Working age people (including those recently retired and students)

Good

Updated 17 August 2016

The practice is rated as good for the care of working age people (including those recently retired and students).

  • The needs of the working age population, those recently retired and students had been identified and the practice had adjusted the services it offered to ensure these were accessible, flexible and offered continuity of care.
  • Appointments were available outside of normal working hours, with two evening surgeries and two early morning surgeries.
  • The practice was proactive in offering online services as well as a full range of health promotion and screening that reflects the needs for this age group.

People experiencing poor mental health (including people with dementia)

Good

Updated 17 August 2016

The practice is rated as good for the care of people experiencing poor mental health (including people with dementia).
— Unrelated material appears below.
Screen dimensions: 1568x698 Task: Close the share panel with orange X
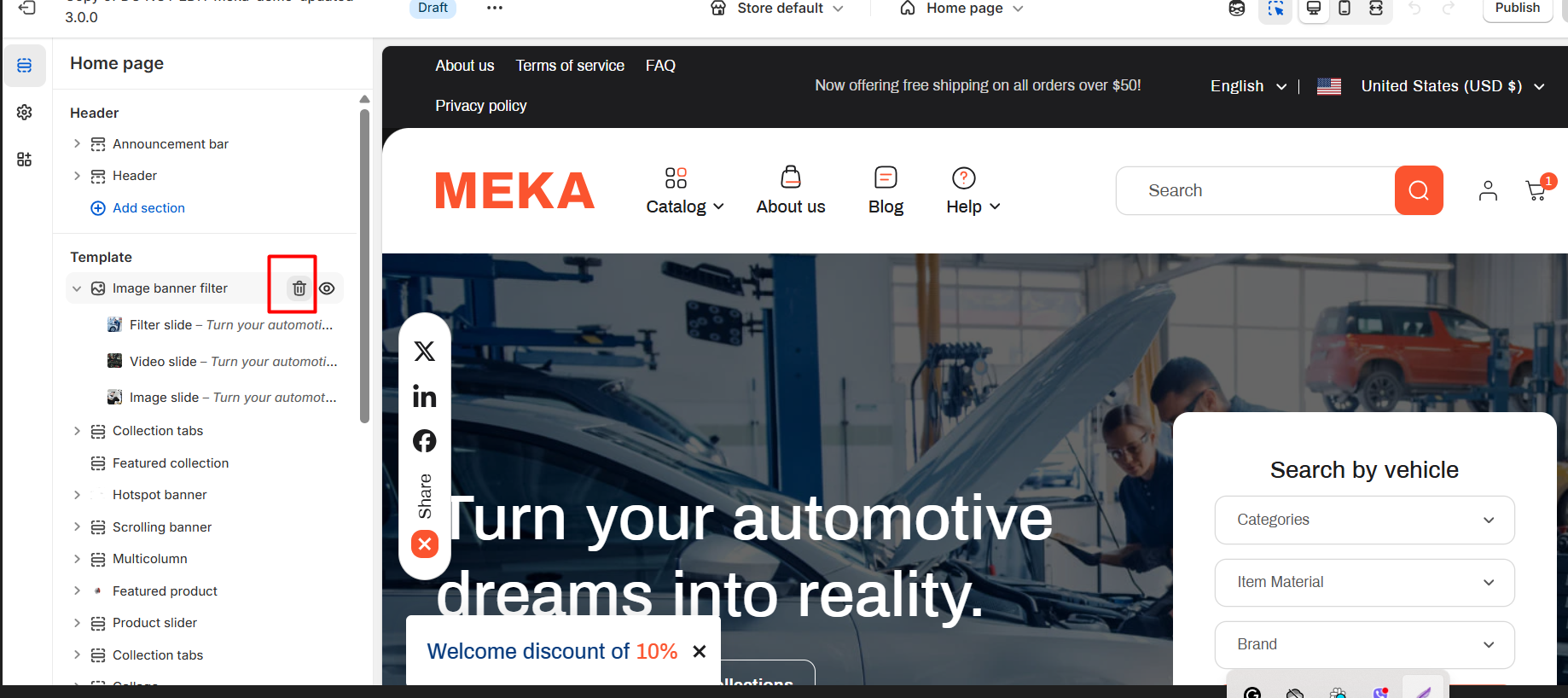(x=425, y=544)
  • 76% of patients diagnosed with dementia had their care reviewed in a face to face meeting in the last 12 months.
  • 100% of patients with poor mental health had a comprehensive care plan documented in the record agreed between individuals, their family and/or carers as appropriate. Exception reporting was comparable to the CCG average.
  • The practice regularly worked with multi-disciplinary teams in the case management of patients experiencing poor mental health, including those with dementia.
  • It carried out advance care planning for patients with dementia.
  • The practice had told patients experiencing poor mental health how to access various support groups and voluntary organisations. The practice promoted self-referral to the local “Healthy Minds” service.
  • It had a system in place to follow up patients who may have been experiencing poor mental health and had attended accident and emergency.
  • Staff had a good understanding of how to support people with mental health needs and dementia.
  • The practice were contracted by the local CCG to provide a weekly mental health ward round at the local hospital ensuring inpatients primary care needs are being met. As part of patients discharge plans they would also attend appointments at the practice.
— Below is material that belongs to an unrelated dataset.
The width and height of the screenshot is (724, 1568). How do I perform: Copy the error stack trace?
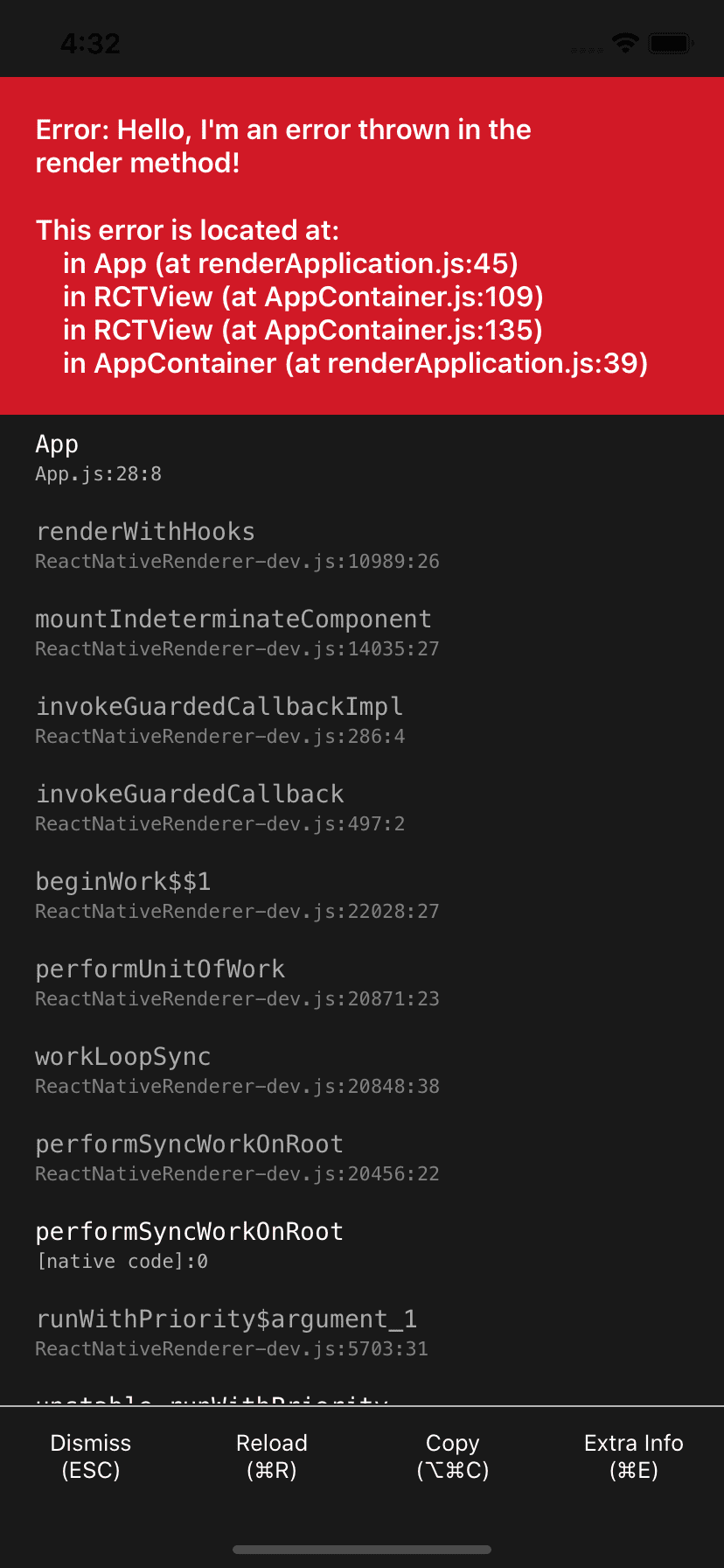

People whose circumstances may make them vulnerable

Good

Updated 17 August 2016

The practice is rated as good for the care of people whose circumstances may make them vulnerable.
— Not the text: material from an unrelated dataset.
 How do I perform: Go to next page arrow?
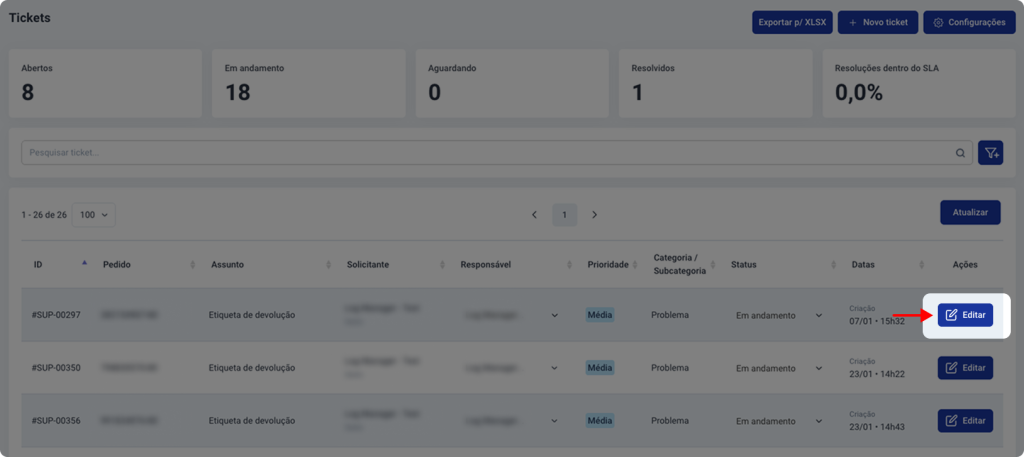pos(595,214)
  • The practice held a register of patients living in vulnerable circumstances including those with a learning disability.
  • The practice nurse liaised with the local Specialist Needs Nurse to ensure the register of patients with learning disabilities was accurate and helped to signpost patients and their carers should they require additional support.
  • Vulnerable patients were identifiable with alerts noted on the secure computer system to ensure staff were alerted to needs.
  • Annual reviews were provided for patients with learning disabilities, using a nationally recognised tool. -
  • The practice was proactive in monitoring those patients identified as vulnerable or at risk. This included, monitoring A&E attendances, monitoring missed appointments from those known to be vulnerable and working with other services to ensure, where appropriate, information was shared to keep patients safe.
  • The practice regularly worked with multi-disciplinary teams in the case management of vulnerable people.
  • It had told vulnerable patients about how to access various support groups and voluntary organisations.
  • The practice provided primary care to residents of a local supported home which helped residents to tackle the issues that may prevent someone from sustaining independent living. The practice worked with support staff at the home to ensure that residents registered with the practice needs were met.
  • Staff knew how to recognise signs of abuse in vulnerable adults and children. Staff were aware of their responsibilities regarding information sharing, documentation of safeguarding concerns and how to contact relevant agencies in normal working hours and out of hours.